En guise de punition pour son comportement, Elliot dû ranger l'ensemble du matériel dans la réserve. Il refusa l'aide de ses camarades qui partirent se changer. C'est bien triste que nous le laissions à son sort.

- Tu n'attends pas Louis ? m'étonnais-je.

- Non, j'espère qu'il va parler avec lui. Elliot est vraiment à cran apparemment depuis, s'arrêta-t-elle. Bref, allons manger d'accord ? m'invita-t-elle en me prenant le bras.


En rentrant dans les vestiaires, Elliot jeta son maillot au sol et envoya valser d’un revers de pied la poubelle à côté du bureau de l’entraineur. Les nerfs en pelote, il prit tout de même la peine de ramasser le contenu renversé. Lorsqu’il se releva, il découvrit Louis qui se sentait soudainement de trop.


- Qu’est-ce que tu fais encore ici ? grogna-t-il en jetant un mouchoir dans le sachet.

- Tu n’as vraiment pas l’air dans ton assiette, alors…

- Oh vraiment ?! Quel constat ! Ah, merde, jura-t-il. Écoute, excuse-moi, je… je sais plus où j’en suis là… C’est pas contre toi, mais je crois que j’ai besoin d’être seul...

- Tu as tout sauf besoin d’être seul, affirma-t-il en s’asseyant sur un des bancs en face de lui. Tu sais c’est la première fois que je te vois jouer comme ça…

- Dis-le que j’étais nul…

- Non, tu avais juste l’air de penser à autre chose. Raconte.

- C’est pas vrai, tu te prends pour Chuck ou quoi ?

- Nan lui, il aurait fait : “Pour qui tu me prends ?”, l’imita-t-il.

- Chuck Ibiss, dirent-ils en même temps.


Louis fut heureux de lui arracher un sourire qui ne dura que quelques secondes. Il souffla en enfilant son t-shirt, cachant ses abdominaux de dieu. Elliot se posa sur le banc également, une main couvrant sa bouche. Puis, il leva les yeux au ciel.


- Trois jours que je ne lui ai pas parlé, que je ne l’ai pas embrassé, touché… Je vais devenir fou tellement je voudrais être avec elle, avoua-t-il les joues rougies.

- Elle te manque, je ne peux que le comprendre…

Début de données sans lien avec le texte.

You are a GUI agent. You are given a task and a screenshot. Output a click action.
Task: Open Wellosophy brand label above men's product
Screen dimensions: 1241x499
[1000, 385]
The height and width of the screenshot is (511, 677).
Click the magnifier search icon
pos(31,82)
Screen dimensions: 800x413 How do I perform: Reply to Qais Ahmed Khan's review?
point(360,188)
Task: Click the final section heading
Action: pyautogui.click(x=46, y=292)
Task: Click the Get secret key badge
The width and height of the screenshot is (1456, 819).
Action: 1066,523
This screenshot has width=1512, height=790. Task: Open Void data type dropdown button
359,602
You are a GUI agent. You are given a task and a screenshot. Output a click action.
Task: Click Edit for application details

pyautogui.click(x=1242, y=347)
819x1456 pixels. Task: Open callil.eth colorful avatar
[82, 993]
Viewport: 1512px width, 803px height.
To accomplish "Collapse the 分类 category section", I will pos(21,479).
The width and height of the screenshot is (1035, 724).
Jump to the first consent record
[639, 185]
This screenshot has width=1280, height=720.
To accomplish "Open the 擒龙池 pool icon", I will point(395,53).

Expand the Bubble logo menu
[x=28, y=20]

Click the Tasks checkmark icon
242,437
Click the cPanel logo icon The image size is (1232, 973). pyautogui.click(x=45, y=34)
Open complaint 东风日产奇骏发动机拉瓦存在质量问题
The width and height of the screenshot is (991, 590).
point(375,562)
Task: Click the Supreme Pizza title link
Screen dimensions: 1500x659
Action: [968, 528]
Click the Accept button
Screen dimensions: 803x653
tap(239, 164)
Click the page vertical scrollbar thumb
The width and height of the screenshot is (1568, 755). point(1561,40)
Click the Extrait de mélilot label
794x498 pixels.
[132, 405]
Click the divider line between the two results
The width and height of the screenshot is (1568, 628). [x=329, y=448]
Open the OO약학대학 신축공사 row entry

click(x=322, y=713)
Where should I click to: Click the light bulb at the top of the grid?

- Non, tu ne peux pas, répondit-il sèchement. Toi et Alicia, vous avez toute la vie devant vous, rien ne vous interdit d’être ensemble, alors que… Fais chier, je préférais encore crever que de ne plus l’avoir pour moi, gronda-t-il. Ah, non, oublie ce que j’ai dit sur vous… Je m’excuse, c’est vrai, j’oubliais que…

- Tu as raison, la maladie ce n’est pas la même chose que d’être forcer de se quitter à cause de parents égoïste. Je ne sais paspour combien de temps j'en ai avant de devenir dingue, plutôt cool nan ?

- Touché, ça m’apprendra, fit-il en hochant de la tête.

- Je ne t’en veux pas, mais rien n’est fait. Contrairement à Eglantine et Michael vos parents ne sont pas au courant, si ?

- Non mais… ils le seront tôt ou tard et… Je sais pertinemment qu’elle ne supportera pas de vivre comme ça, dans le secret. Je ne sais même pas ce qu’elle en pense, si seulement je pouvais lui en parler. Et quoi ? C’est comme ça que notre relation va se finir ? Je refuse, je ne peux pas accepter ça…

Parle-lui…

- Louis, tu as écouté le dirlo ?! Je-ne-peux-pas !

- Mais moi je peux… Il suffit que je lui fasse passer le mot, discrètement, et l’internat n’est pas si bien garder. Tu pourrais la rejoindre un soir à la place de venir dormir dans ma chambre.

- C’est une idée, fit-il en réfléchissant tout haut. Tu ferais ça pour moi ??

- Hey, "pour qui tu me prends ?".

- Hein, Louis Kibé, la classe, rit-il en lui tendant sa main.


Louis lui fit un clin d’œil et passa sa main dans ses cheveux pendant qu’il serrait celle d’Elliot de l’autre. Finalement, il y avait du bon à faire confiance en ses coéquipiers. Grâce à lui, il pourrait enfin revoir Katerina et tout ce qu’il souhaitait, c’était la serrer dans ses bras pour ne jamais la quitter.